Immigration also featured prominently in the controversy over the 2014 APUSH framework. The background of that framework was an alliance between the College Board and a group of scholars committed to “end[ing] American history as we have known it” by substituting a more transnational narrative for the traditional account. The idea was to cultivate a sense of global citizenship in place of the more usual focus on national identity. Nothing could have been farther from the Founders’ intentions, or from the actual course of American history.

Reacting to Peralta’s op-ed, Kurtz tells Breitbart News, “It confirms everything I’ve been saying about the College Board’s political bias.”

He continues:

When John Fonte and I criticized the treatment of immigration in the new AP U.S. history framework, we explicitly said that the College Board had no business intervening on either side of our immigration disputes. All we called for was a full and honest presentation of all sides of the issue, as well as a fair account of America’s long tradition of immigrant assimilation. But Peralta openly calls on high school classes to back one side in our immigration disputes. He also wants to turn what’s supposed to be an American history curriculum into a course on global immigration. On top of that, he lavishes praise on the College Board’s AP program for advancing his political goals. It should be obvious to anyone that the College Board and the radical professors who support it are pushing a leftist political agenda. The AP U.S. history exam is hopelessly politicized. We have no choice but to work for an alternative.
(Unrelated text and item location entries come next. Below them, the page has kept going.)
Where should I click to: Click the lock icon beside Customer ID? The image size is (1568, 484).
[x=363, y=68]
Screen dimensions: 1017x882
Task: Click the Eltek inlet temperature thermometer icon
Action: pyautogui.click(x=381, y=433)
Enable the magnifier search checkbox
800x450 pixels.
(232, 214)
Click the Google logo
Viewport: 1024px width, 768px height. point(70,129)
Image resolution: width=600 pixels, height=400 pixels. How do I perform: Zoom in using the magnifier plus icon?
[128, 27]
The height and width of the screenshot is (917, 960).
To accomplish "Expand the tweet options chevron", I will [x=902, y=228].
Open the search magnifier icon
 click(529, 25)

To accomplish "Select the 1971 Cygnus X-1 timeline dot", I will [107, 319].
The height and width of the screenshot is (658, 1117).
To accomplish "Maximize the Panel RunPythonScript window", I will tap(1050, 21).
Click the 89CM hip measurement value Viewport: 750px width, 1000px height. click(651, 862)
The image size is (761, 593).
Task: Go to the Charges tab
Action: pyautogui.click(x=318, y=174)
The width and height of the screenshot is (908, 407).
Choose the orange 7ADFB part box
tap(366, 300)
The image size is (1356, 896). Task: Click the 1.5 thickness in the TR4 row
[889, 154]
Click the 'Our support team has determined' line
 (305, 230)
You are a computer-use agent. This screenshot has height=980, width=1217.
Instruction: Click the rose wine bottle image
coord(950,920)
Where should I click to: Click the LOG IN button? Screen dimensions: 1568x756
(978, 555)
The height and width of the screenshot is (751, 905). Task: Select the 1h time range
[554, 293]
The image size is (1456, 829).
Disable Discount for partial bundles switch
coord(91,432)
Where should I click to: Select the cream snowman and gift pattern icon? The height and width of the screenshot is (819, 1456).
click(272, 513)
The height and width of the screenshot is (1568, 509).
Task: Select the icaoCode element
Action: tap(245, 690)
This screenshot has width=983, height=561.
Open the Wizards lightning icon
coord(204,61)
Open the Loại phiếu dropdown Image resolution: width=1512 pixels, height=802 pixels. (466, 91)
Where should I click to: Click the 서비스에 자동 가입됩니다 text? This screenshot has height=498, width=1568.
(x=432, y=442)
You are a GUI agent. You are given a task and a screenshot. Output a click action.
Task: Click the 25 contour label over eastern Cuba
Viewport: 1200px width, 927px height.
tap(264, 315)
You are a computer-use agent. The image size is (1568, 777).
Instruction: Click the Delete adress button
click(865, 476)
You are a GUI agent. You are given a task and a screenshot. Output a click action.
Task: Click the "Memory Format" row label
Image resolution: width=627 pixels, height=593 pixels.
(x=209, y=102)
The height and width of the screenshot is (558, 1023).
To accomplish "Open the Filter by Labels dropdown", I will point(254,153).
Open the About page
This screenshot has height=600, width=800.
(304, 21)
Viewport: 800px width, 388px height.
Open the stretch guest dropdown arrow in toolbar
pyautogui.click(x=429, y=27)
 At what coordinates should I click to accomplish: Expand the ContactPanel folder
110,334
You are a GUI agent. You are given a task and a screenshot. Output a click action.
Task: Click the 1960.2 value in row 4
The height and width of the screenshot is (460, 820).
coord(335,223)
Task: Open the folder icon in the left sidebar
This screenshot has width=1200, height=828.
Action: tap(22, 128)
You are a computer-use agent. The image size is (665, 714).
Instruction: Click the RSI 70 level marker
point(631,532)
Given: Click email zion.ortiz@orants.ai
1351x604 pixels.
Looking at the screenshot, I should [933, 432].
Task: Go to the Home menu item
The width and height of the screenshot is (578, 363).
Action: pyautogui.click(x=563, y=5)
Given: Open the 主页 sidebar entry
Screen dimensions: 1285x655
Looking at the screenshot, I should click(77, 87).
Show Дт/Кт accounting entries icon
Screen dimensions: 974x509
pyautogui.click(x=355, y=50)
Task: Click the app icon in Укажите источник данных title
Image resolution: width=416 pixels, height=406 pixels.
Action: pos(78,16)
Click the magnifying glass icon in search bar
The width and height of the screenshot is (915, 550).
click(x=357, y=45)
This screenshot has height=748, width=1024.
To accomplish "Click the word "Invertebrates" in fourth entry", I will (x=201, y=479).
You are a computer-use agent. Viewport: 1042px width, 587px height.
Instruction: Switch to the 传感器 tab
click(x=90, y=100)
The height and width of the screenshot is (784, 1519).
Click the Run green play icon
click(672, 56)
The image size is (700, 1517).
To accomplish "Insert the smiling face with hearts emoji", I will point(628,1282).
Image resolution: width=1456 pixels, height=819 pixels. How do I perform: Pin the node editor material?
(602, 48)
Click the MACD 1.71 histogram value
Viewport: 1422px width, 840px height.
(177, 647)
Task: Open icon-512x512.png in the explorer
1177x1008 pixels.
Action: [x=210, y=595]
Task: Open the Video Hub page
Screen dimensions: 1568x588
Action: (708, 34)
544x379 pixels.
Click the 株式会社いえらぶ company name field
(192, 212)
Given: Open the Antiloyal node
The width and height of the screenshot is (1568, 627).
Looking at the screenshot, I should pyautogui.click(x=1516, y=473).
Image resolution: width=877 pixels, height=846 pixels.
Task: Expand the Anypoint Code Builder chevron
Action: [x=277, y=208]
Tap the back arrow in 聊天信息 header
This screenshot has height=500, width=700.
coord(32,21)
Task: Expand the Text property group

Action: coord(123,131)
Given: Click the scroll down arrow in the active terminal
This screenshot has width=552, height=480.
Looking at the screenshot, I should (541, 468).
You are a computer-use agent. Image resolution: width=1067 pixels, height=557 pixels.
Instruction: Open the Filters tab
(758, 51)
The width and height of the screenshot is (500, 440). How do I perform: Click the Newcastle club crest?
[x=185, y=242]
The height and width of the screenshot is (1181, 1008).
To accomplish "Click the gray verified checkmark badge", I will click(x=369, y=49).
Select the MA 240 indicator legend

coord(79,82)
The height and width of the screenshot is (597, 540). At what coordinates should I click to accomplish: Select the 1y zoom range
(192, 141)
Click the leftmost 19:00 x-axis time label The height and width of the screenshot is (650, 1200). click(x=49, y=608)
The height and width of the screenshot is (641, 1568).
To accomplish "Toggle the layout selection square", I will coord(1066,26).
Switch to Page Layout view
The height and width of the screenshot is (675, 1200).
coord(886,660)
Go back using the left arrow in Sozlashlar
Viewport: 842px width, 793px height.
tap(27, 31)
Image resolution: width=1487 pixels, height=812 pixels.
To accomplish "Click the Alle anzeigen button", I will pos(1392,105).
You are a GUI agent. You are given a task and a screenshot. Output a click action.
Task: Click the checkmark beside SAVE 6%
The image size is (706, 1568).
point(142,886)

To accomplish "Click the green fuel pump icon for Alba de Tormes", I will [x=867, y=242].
Fonte reacts to Breitbart News by pointing to the contradiction inherent in Peralta’s statements:

Professor Padilla Peralta’s op-ed in the New York Times is blatantly contradictory. On the one hand, he states that it is important to equip high school students with “the tools to critique and contextualize characterizations of immigrants on both sides of the partisan divide.” On the other hand, Professor Peralta is openly partisan (“my hopes for immigration reform”) and claims to be a self-styled “advocate” for continuing mass immigration. Students should learn the history of immigration and not be taught to be partisan advocates for one side or the other, for either more or less immigration.

“The College Board’s AP US History framework that Professor Peralta endorses is, unfortunately, biased, as Dr. Stanley Kurtz and myself articulated in a long essay in National Review Online,” Fonte adds. “It appears that Professor Peralta’s idea of ‘education’ is, in truth, closer to propaganda, in which students are indoctrinated with the ‘correct’ political views.”